As a parish minister, Jonathan Edwards not only composed a large body of sermons, but also letters and theological books and articles. Edwards was a venerable theologian, and as a theologian he was also very clearly connected to the church.
One thing that I have consistently encountered during my formal education is a growing division between theory and practice. Those who engage in “practice” argue that they don’t have to know theory because it is “empty head knowledge.” Furthermore, those who are engaged in theory sometimes lack any practical interest as they are interested in intramural academics. This all contributes to a strong distinction between theoreticians and practitioners. Although in Christianity there is a rapidly growing distrust of knowledge and education, this phenomenon is not limited to the Church and occurs in many arenas.
I, of course, come at this discussion with a master’s degree from a theological seminary. I also place a great deal of importance on highly educated clergy, and history has always placed an importance on educated clergy. This trend of lowly or uneducated clergy is of relatively late origin, and the anti-educational sentiment among some is recent as well. Although I am not sure which is the proverbial chicken and which is the egg, I see this as connected to this trend of divorcing the role of pastor and the role of theologian.
I have heard it argued that theologians do theological work, and pastors take care of things “which really matter to people.” This of course grieves me to my core. I am a person who both cares deeply about the church and the people of God and also loves theological work and study. I have always assumed that I would have to choose, either give up my passion for leading the church and teach in a seminary, or give up my interest in theological work and pastor a parish. I have at times felt as though my only choices where to ignore my heart or ignore my head.
This is what interests me about Jonathan Edwards because he was both a parish pastor who sought to make God real to his congregation week after week, as well as a theologian in his own right. This inspired my journey on reflecting on the minister as a theologian.
To be sure, I do not have a doctoral degree, and I do not argue that my theological credentials are the same as a professor at a seminary. However, I do see a minister as a theologian, albeït a theologian of a particular order.

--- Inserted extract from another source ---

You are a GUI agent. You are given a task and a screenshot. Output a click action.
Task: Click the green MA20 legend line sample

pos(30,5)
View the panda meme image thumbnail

In my denomination, the Reformed Church in America, we have four offices: Elder, Deacon, Minister of Word and Sacrament, and General Synod Professor of Theology. The fourth office (General Synod Professor of Theology) are teachers and theologians of the whole church, they are general theologians. However, Ministers of Word and Sacrament earn a master’s degree in divinity at a theological seminary and in the local church Ministers serve as “pastor and teacher” (as my denomination’s Book of Church Order defines the role of minister in a local church). If Ministers as parish pastors see themselves solely as practitioners or as professionals that deal with practical and “down to earth” matters and not theological work, our churches then are devoid of theology and the manufactured gap between theologians and pastors, between theoreticians and practitioners widens.
A minister/pastor however, is not called to be a general theologian, a minister/pastor is called to be a particular theologian. A pastor is called to be the theologian for a particular people in a particular place; to help the people entrusted to their care experience and make sense of God and their lives. We are called to love God with our hearts and our minds, and part of the role of the pastor is not only to move someone’s heart but also to help them grow in understanding. After all, theology, according to St. Anselm, is “faith seeking understanding,” so what better place for theology than in the local church?

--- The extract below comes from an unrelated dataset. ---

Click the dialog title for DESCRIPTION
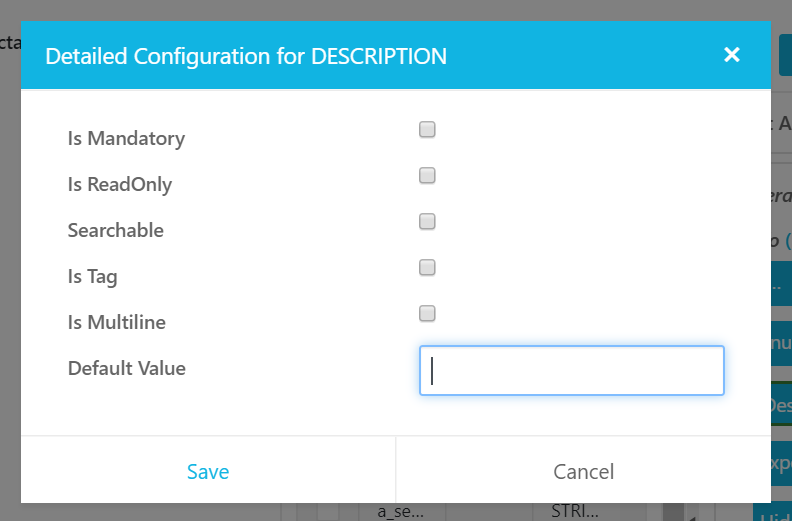The width and height of the screenshot is (792, 521). click(246, 56)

As ministry has become a profession rather than a calling, and a job rather than an office, this idea of pastor as theologian no longer seems to make sense. If pastors are professionals, then their highest responsibility is to run a church — administration, employee supervision, building and grounds superintendence. This is why some argue that pastors should have education and background in business, because much of contemporary pastoral ministry has devolved into running a business.

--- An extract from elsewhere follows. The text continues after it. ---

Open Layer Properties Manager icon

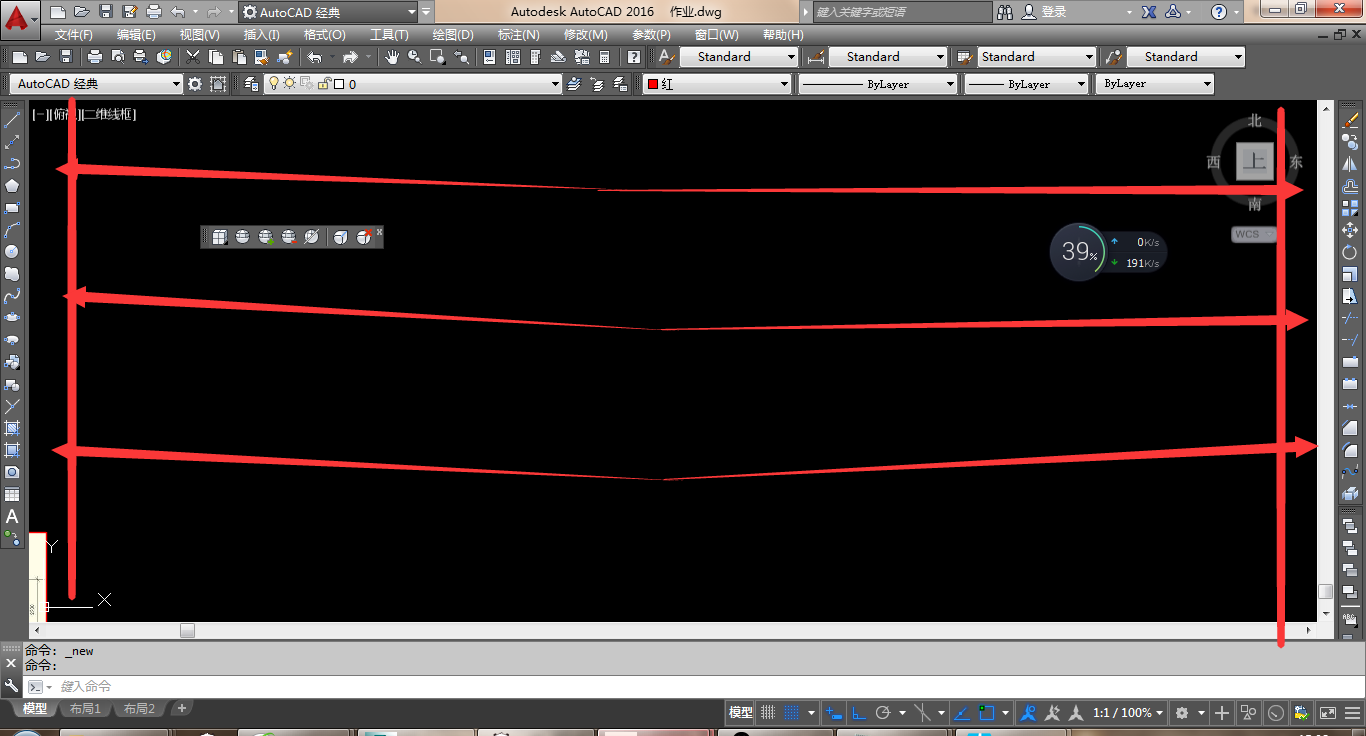[251, 84]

However, this is a grossly (and sadly) deficient understanding of ministry. A pastor is not called to run a church, they are called to help teach and lead the people of God, and a part of this is the ability to be a competent theologian. I do this not for intellectual exercise, but to help my congregation seek an understanding for their faith, to help make sense of God and make sense of their lives, to understand where God is calling them, and what God desires.
Theologians in a seminary or university, while they may be brilliant theologians, are not able to help my congregation make sense of God and their experience simply due to the fact they do not live and dwell among the congregation. They are general theologians, who teach the whole church and help to educate and form particular theologians who will live in and exist in a particular community, to understand a particular community, and to speak to the particular experience of a particular community.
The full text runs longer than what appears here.